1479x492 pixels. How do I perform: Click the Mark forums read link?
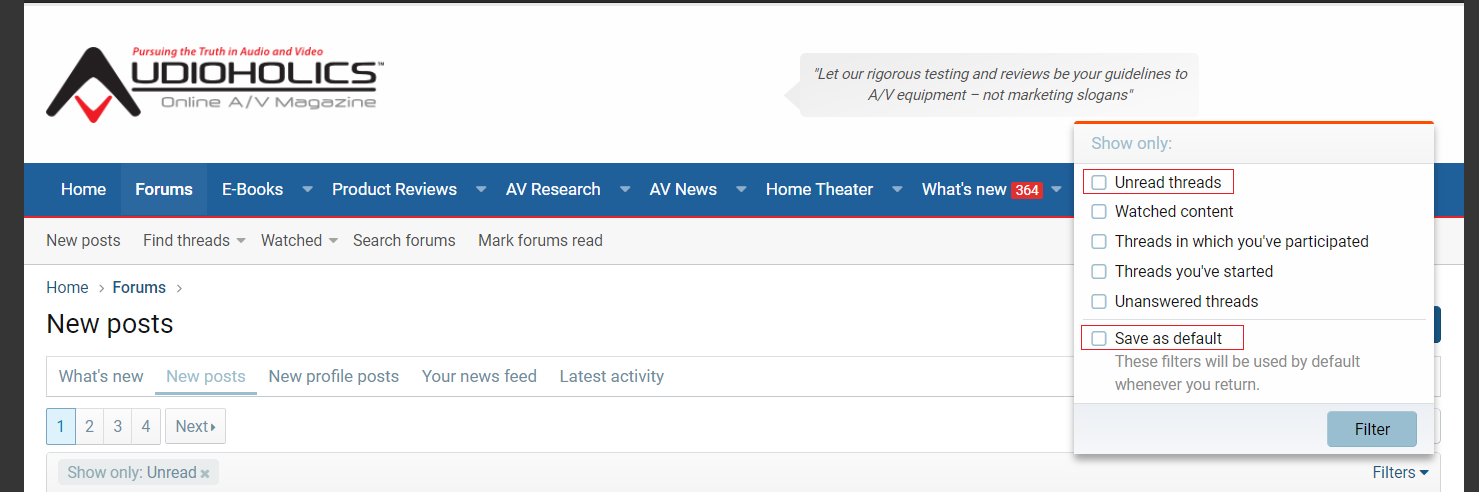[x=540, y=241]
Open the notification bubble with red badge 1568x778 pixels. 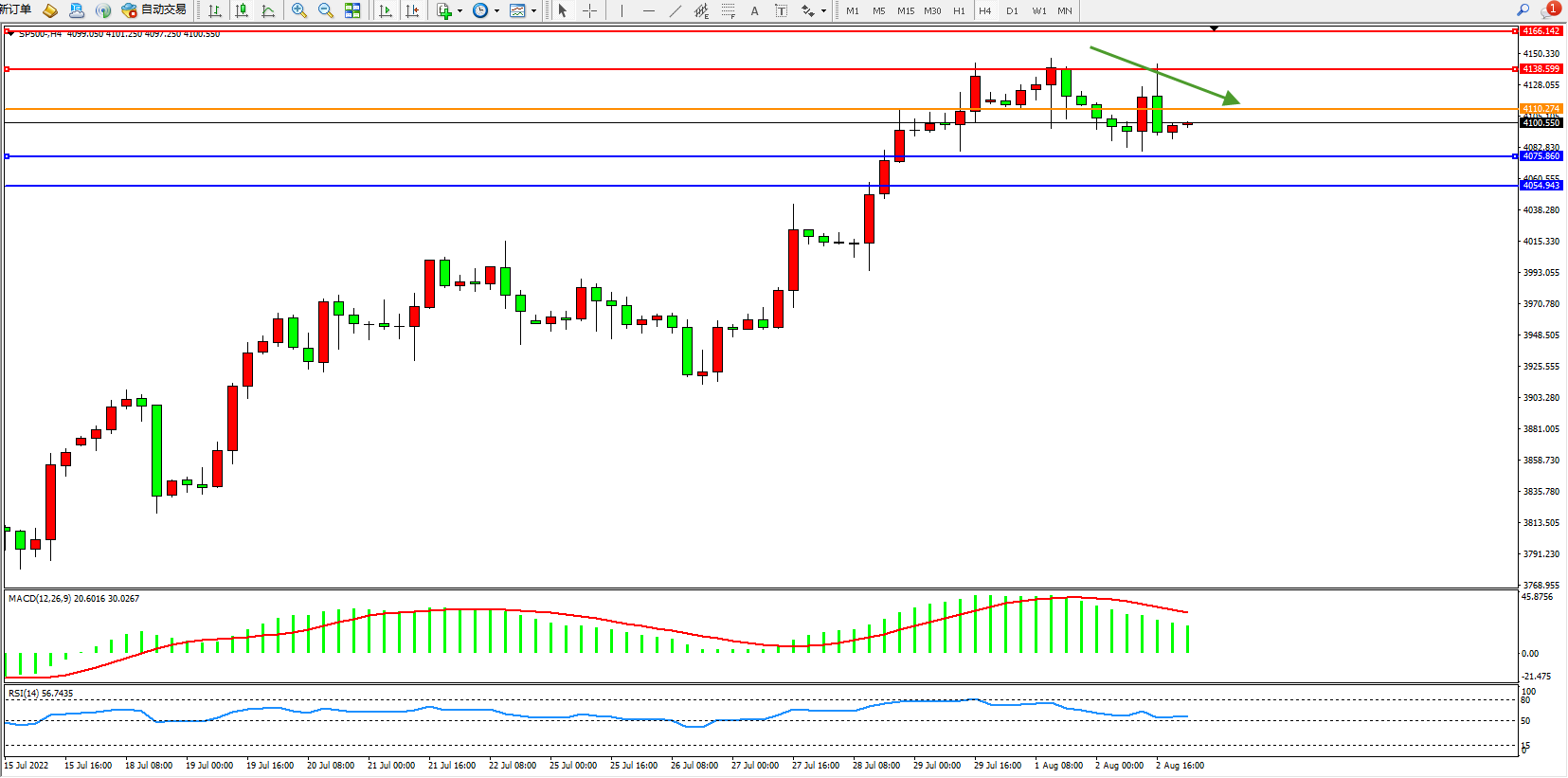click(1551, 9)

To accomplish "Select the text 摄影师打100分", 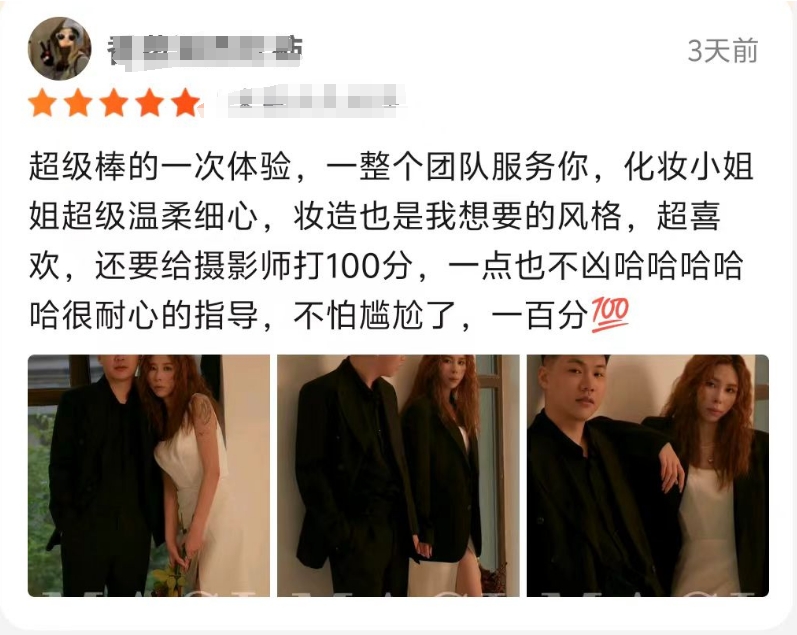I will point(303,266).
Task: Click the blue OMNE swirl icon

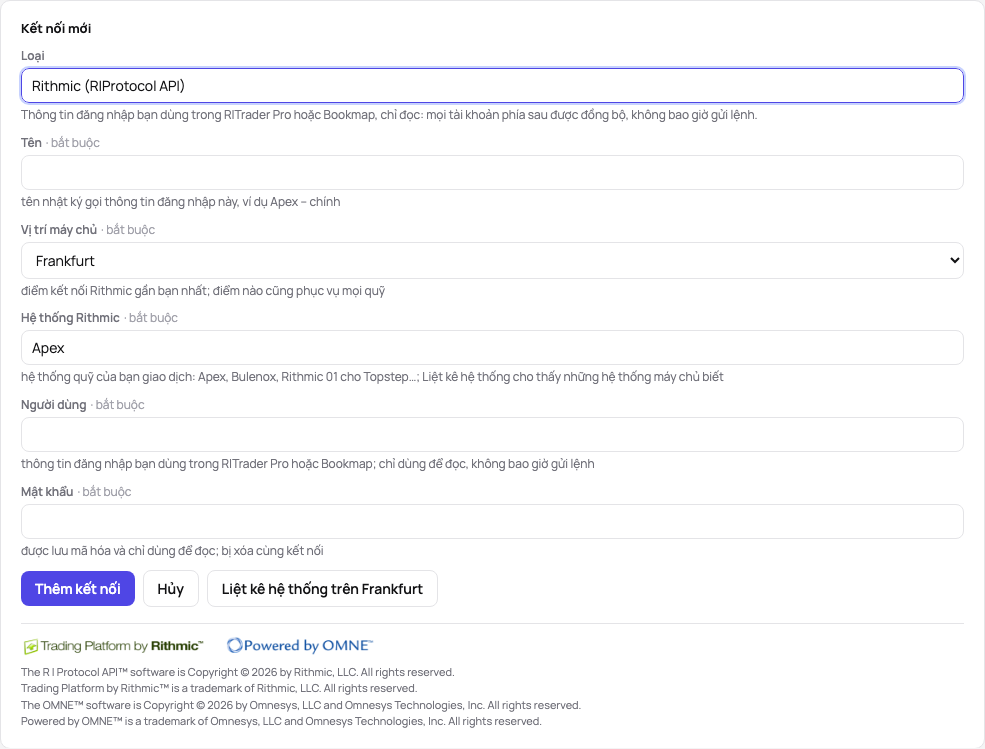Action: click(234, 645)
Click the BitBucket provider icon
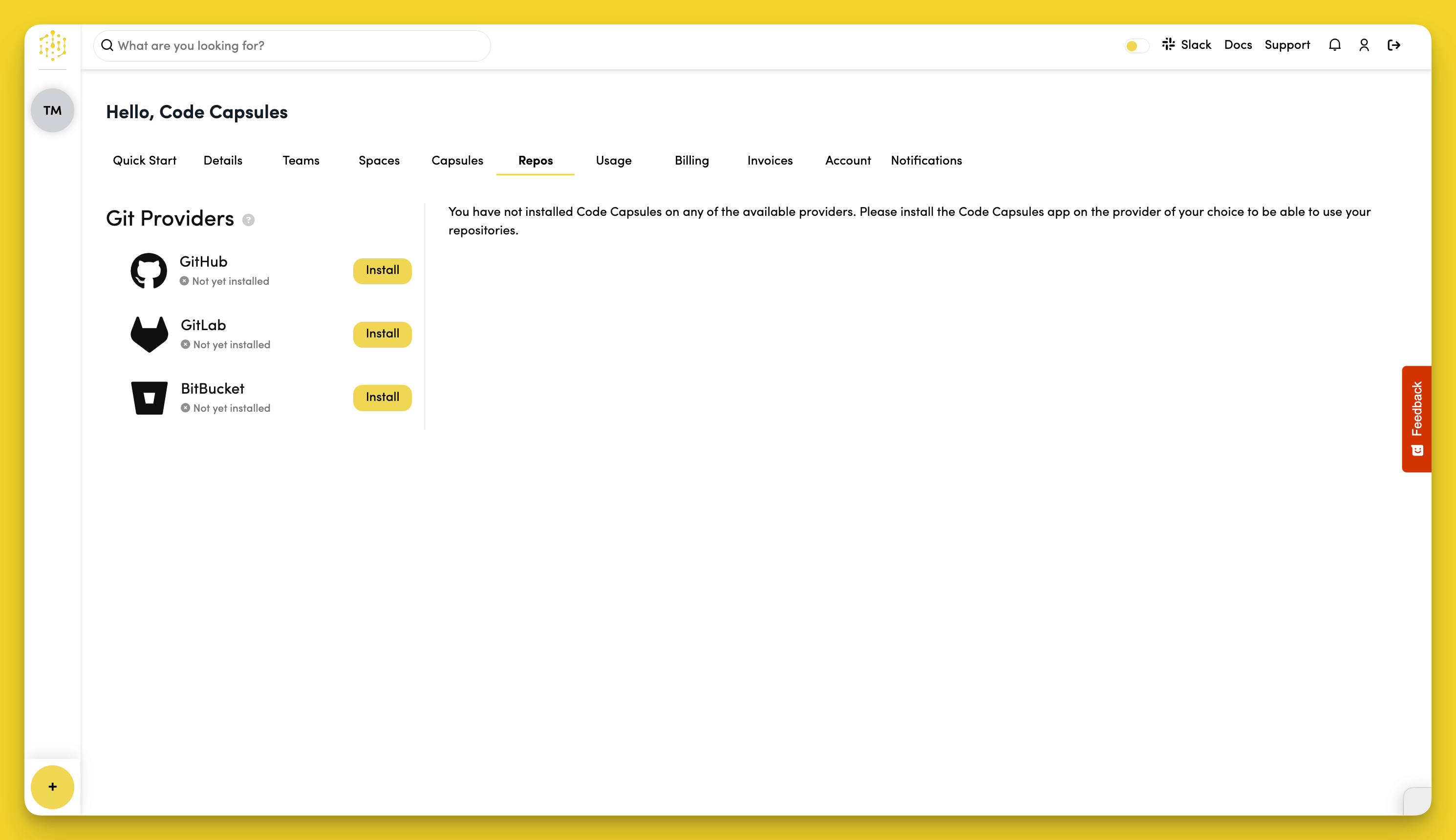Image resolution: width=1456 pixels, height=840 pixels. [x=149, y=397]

# # # #

*WRITTEN TASK:*
Please write out the rows again from the line that contains "Task: Click the blue OMNE swirl icon" through the end of the rows, swapping "icon" for "symbol" and leaving everything else unchanged. Leave the pictures out.

*RESULT OF THE TASK:*
Task: Click the blue OMNE swirl symbol

Action: click(234, 645)
Click the BitBucket provider symbol
Image resolution: width=1456 pixels, height=840 pixels. [x=149, y=397]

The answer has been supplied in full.